Roestraeten, Pieter Gerritsz. van (kopie naar)
De schoenlapper
Met een pijp in zijn mond geklemd, zit een schoenlapper op een kruk naast een tafel waarop de gereedschappen liggen die hij voor zijn ambacht nodig heeft. Zijn linkervoet heeft hij op een houten blok gezet. Met een els boort hij gaatjes in een elegante damesschoen, die met een riem is vastgeklemd op zijn linkerbeen. Op de planken vloer staat tussen restjes leer de andere schoen en op een kruk liggen een paar soldatenlaarzen klaar om gelapt te worden.
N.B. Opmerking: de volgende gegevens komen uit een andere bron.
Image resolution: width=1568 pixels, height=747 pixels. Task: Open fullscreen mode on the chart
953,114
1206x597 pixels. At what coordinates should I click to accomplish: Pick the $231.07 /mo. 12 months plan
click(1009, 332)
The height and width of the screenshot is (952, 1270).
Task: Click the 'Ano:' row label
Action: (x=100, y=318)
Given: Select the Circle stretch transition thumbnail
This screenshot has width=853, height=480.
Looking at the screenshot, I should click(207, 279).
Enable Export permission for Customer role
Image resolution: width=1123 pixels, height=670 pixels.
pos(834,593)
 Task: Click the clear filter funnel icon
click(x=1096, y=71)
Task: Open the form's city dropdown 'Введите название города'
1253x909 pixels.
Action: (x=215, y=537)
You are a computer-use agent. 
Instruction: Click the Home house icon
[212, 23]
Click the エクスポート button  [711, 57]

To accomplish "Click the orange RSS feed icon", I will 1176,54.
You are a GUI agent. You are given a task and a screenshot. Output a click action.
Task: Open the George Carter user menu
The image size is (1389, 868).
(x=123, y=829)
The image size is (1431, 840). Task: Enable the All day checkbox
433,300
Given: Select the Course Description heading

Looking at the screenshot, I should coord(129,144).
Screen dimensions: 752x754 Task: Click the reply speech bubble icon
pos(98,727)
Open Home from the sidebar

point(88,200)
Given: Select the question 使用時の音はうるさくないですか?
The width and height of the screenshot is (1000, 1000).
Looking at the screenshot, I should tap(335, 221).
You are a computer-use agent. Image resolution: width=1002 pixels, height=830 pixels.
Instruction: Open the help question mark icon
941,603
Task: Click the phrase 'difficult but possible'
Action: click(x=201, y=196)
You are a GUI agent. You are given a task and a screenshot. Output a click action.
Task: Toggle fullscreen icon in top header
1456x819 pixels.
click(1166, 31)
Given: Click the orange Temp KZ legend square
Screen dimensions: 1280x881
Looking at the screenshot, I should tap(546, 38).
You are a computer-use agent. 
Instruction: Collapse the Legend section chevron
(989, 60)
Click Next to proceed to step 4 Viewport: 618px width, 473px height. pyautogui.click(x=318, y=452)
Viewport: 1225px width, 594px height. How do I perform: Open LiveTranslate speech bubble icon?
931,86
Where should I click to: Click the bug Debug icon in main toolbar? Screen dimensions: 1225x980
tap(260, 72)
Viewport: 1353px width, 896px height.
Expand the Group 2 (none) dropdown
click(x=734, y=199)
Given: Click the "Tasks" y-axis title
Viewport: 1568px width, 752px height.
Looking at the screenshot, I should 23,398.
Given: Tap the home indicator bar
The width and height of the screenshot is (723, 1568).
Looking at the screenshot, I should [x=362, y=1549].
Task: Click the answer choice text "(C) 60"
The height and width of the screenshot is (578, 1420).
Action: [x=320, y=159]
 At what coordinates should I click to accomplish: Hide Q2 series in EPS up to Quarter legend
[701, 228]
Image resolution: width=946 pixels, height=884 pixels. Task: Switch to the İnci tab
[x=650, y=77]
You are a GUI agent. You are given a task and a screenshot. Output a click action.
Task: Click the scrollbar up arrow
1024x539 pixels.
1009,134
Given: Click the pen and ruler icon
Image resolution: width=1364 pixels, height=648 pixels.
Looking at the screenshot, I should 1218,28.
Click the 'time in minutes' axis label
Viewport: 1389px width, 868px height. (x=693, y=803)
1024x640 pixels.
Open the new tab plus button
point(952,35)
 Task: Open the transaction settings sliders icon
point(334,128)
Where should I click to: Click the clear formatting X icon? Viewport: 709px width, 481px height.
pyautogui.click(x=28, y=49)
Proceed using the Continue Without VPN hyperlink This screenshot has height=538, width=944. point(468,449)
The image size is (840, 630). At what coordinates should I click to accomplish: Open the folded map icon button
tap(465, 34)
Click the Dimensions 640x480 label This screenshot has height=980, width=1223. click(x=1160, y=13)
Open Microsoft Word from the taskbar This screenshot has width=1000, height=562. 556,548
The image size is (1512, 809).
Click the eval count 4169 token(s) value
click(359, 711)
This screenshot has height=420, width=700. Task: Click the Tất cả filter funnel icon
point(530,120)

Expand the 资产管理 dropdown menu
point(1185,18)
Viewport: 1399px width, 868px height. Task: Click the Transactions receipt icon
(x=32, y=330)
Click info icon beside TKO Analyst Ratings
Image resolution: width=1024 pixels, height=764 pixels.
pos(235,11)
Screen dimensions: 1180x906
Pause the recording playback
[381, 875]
Op de grond staat een tinnen bierpul. Aan de andere kant van de schoenlapper, aan een halfhoge afscheiding, hangt nog een paar schoenen, dat hoogstwaarschijnlijk al gereed is. In de achtergrond is er nog een doorkijk naar een andere ruimte waar een vrouw het vuur in een haard aanwakkert met een blaasbalg. Door een onzichtbare lichtbron worden de figuur van de ambachtsman en zijn directe omgeving fraai uitgelicht. De recente schoonmaak van het schilderij heeft dit weer goed zichtbaar gemaakt en wij kunnen nu met meer genoegen naar het schilderij kijken.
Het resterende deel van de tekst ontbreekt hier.